$f'(x) = g(f(x)) $ where $g: \mathbb{R} \rightarrow \mathbb{R}$ is smooth. Show $f$ is smooth. [duplicate]

Question

Suppose $f: \mathbb{R} \rightarrow \mathbb{R} $ is differentiable and $g: \mathbb{R} \rightarrow \mathbb{R} $ is infinitely differentiable, i.e. $ g \in C^{\infty}(\mathbb{R})$, where we know $f'(x) = g(f(x)) $ on $\mathbb{R}$. Show that $ f \in C^{\infty}(\mathbb{R})$.

Thus I have to show that $f$ is infinitely differentiable, that is, derivatives of all orders exist. I can assume by induction that all derivatives of order less than, say $n$, exist, and have to show that the $nth$ derivative exists for $f$.

I came up with this: $f^{n}(x) = (g \circ f)^{n-1}(x)$. I somehow have to show that the $(n-1)th$ derivative for this composite function exists.
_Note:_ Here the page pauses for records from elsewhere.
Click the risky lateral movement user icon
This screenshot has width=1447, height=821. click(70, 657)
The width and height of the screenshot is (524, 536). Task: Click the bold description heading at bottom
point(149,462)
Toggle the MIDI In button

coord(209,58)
I tried using the chain rule, but it just seems to become more ugly as I continue taking more derivatives. Obviously, I have to use the fact that $g$ is infinitely differentiable as well as the inductive assumption, although I'm not sure how to complete this line of reasoning. Maybe induction isn't even the right way to proceed.

Ideas?

Answer 1

Notation: For any function $h$ let $h^{(0)}=h$, and let $h^{(n)}$ be the $n$th derivative of $h$ for $n\geq 1.$

Suppose for some $n\geq 0,$ there is a polynomial $ P_n$ in $(2 n+2)$ variables such that $$f^{(n+1)}=P_n(g^{(0)}(f),...,g^{(n)}(f),\;f^{(0))},...,f^{(n)}).$$ Then every term occurring in the polynomial on the RHS is differentiable (because $g$ is smooth and $f^{(j)}$ exists for $j\leq n+1$), so the RHS is differentiable, so $f^{(n+2)}$ exists. The result of differentiating is $$ f^{(n+2)}=P_{n+1}(g^{(0)}(f),...,g^{(n+1)}(f),\;f^{(0)},..., f^{(n+1)})$$ where $P_{n+1}$ is a polynomial in $(2(n+1)+2)$ variables.

Answer 2

Suppose $f \in C^k$, then $f^{(k+1)} = f'^{(k)} = (g \circ f)^{(k)}$. Since $g \in C^\infty$ and $f \in C^k$, we have that $g \circ f \in C^k$, and thus that $f^{(k+1)} = (g \circ f)^{(k)} \in C^0$, so it follows that $f \in C^{k+1}$. QED

Or even more succinctly as John Ma pointed out below:

Suppose $f \in C^k$, then since $g \in C^\infty$, we have that $g \circ f \in C^k$, and thus that $f' = g \circ f \in C^k$. But $f' \in C^k \Longleftrightarrow f \in C^{k+1}$. QED

Answer 3

Note that this is a differential equation. The equivalent Picard integral equation is $$ f(x)=f(0)+\int_0^x g(f(t))\,dt $$ From here it is trivial to observe that if $f$ is $C^n$ or better, then the composition $g\circ f$ is also at least $C^n$ and thus the anti-derivative $C^{n+1}$. Which gives that $f$ is also $C^{n+1}$ and so on.